- **Text excerpt**:
When the new mayor, Janet Nettles, arrived in Crystal Cove, he felt that he should be the new mayor, and acted cold towards her, only to end up falling in love with her and beginning a steady relationship with her. In the restored world he and Janet are married with four children named Eastwood, Norris, Billy Jack, and Lynda Carter.

Sheriff Bronson Stone is voiced by Patrick Warburton.

Hot Dog Water (Marcie Fleach)
Hot Dog Water, real name Marcie Fleach, is an inhabitant of Crystal Cove and a recurring character in Scooby-Doo! Mystery Incorporated. She is first introduced in the episode "Where Walks Aphrodite" as a cameo and later has a voice cameo in the episode "The Dragon's Secret", and would make her full-fledged episode debut in "Menace of the Manticore", serving as the titular villain. She would later return in the episode "The House of the Nightmare Witch", out on parole and working with Velma and Mr. E. to find the third piece of the Planispheric Disc. She joins Mystery Incorporated as Daphne's temporary replacement in the same episode, only to leave in "Web of the Dreamweaver" following Daphne's return in the preceding episode, though Velma wanted her to stay. She subsequently made a cameo appearance in "The Hodag of Horror", and as the costumed villain in "The Night on Haunted Mountain". She makes another cameo in "Wrath of the Krampus".

- **Recorded information**:

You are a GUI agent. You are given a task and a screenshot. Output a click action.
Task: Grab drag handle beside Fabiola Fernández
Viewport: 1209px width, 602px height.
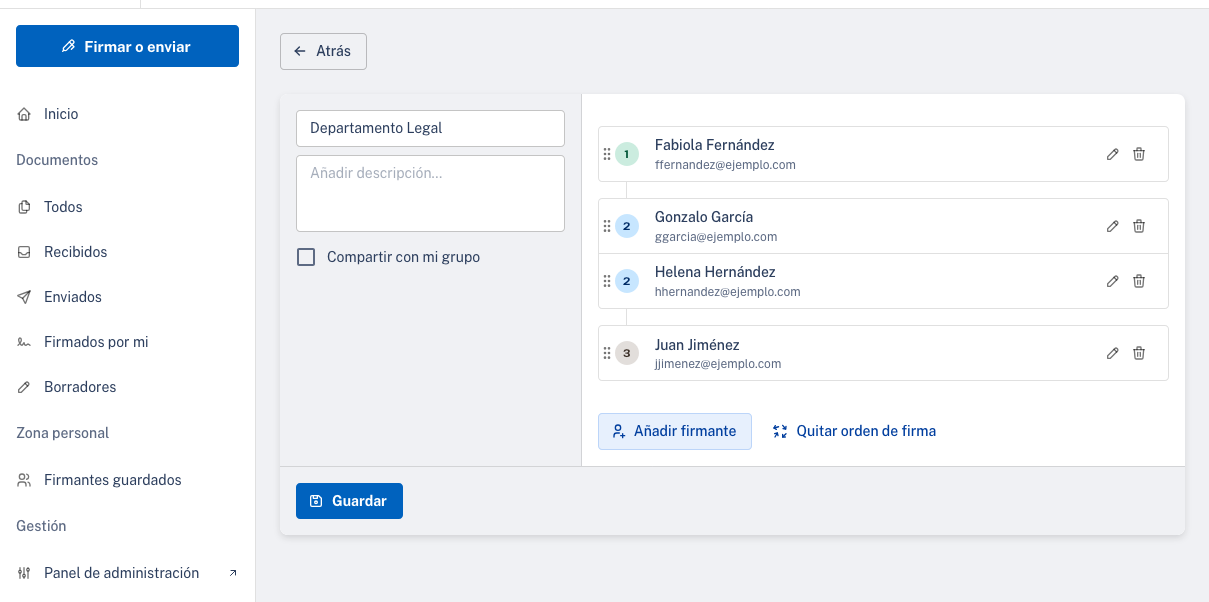click(607, 154)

- **Written task**:
Write out the passage from the Scooby-Doo character text word for word, starting with "When the new" and going on through "by Patrick Warburton.".

- **Solution for this exercise**:
When the new mayor, Janet Nettles, arrived in Crystal Cove, he felt that he should be the new mayor, and acted cold towards her, only to end up falling in love with her and beginning a steady relationship with her. In the restored world he and Janet are married with four children named Eastwood, Norris, Billy Jack, and Lynda Carter.

Sheriff Bronson Stone is voiced by Patrick Warburton.